» **WORK INSTRUCTIONS**: Lines from the start of the data through the line containing "Click the Ground East floor cell" must be given again exactly. Leave the others out.

Collected data
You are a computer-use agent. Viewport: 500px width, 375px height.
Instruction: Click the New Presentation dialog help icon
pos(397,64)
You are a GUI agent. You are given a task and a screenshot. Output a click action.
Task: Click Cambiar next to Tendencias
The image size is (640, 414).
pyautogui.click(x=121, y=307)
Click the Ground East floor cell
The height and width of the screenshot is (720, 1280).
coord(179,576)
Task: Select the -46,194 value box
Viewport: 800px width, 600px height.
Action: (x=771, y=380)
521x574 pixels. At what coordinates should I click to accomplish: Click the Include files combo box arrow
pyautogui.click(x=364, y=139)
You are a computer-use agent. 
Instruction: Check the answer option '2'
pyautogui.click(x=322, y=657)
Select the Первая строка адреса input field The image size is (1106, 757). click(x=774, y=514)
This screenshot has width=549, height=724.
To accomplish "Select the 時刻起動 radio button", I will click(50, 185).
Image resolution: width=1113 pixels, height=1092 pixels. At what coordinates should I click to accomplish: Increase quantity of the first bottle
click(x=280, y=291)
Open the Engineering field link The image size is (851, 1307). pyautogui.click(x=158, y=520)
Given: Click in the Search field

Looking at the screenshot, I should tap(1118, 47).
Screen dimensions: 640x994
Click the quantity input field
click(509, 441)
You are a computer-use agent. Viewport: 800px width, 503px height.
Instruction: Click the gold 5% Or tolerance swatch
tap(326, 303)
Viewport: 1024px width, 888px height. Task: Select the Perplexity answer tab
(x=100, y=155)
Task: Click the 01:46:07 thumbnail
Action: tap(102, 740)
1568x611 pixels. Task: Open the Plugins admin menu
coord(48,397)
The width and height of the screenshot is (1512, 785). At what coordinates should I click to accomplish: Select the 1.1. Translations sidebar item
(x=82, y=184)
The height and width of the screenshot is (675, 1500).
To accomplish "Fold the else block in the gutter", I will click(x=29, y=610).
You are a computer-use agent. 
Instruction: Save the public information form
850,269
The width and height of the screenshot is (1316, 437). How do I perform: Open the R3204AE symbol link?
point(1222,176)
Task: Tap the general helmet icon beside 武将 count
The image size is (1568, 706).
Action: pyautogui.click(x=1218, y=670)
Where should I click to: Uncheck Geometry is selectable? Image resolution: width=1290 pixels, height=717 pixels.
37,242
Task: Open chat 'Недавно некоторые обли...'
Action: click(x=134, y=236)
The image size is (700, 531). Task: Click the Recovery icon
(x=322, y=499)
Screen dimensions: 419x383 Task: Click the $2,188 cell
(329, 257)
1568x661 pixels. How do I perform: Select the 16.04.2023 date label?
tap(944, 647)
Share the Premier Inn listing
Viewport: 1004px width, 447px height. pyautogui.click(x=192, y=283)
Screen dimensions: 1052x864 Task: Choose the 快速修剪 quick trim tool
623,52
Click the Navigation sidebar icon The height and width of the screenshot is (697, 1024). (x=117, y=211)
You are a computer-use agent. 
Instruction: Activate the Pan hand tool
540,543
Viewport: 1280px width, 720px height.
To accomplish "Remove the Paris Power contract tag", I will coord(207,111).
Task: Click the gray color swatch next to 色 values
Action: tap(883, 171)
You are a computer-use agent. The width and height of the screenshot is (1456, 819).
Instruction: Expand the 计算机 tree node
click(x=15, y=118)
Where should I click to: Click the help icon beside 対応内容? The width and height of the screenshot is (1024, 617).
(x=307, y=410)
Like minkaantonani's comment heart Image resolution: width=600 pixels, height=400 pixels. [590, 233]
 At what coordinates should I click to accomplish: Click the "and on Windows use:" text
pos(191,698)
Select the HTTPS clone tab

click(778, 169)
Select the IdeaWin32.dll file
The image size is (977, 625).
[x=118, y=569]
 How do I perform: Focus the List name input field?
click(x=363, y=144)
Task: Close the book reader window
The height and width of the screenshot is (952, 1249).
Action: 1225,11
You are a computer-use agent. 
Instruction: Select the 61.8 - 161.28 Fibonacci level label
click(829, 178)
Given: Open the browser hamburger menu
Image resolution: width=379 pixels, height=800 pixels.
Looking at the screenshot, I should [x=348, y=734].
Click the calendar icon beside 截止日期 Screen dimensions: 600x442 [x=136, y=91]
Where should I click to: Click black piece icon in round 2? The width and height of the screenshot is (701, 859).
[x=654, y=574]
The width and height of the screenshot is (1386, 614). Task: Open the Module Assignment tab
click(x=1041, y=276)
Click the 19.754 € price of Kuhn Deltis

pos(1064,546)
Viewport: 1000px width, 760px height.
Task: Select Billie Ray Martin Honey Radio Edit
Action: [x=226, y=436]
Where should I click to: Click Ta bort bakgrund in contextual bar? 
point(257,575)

» **ANSWER TO THIS TASK**:
You are a computer-use agent. Viewport: 500px width, 375px height.
Instruction: Click the New Presentation dialog help icon
pos(397,64)
You are a GUI agent. You are given a task and a screenshot. Output a click action.
Task: Click Cambiar next to Tendencias
The image size is (640, 414).
pyautogui.click(x=121, y=307)
Click the Ground East floor cell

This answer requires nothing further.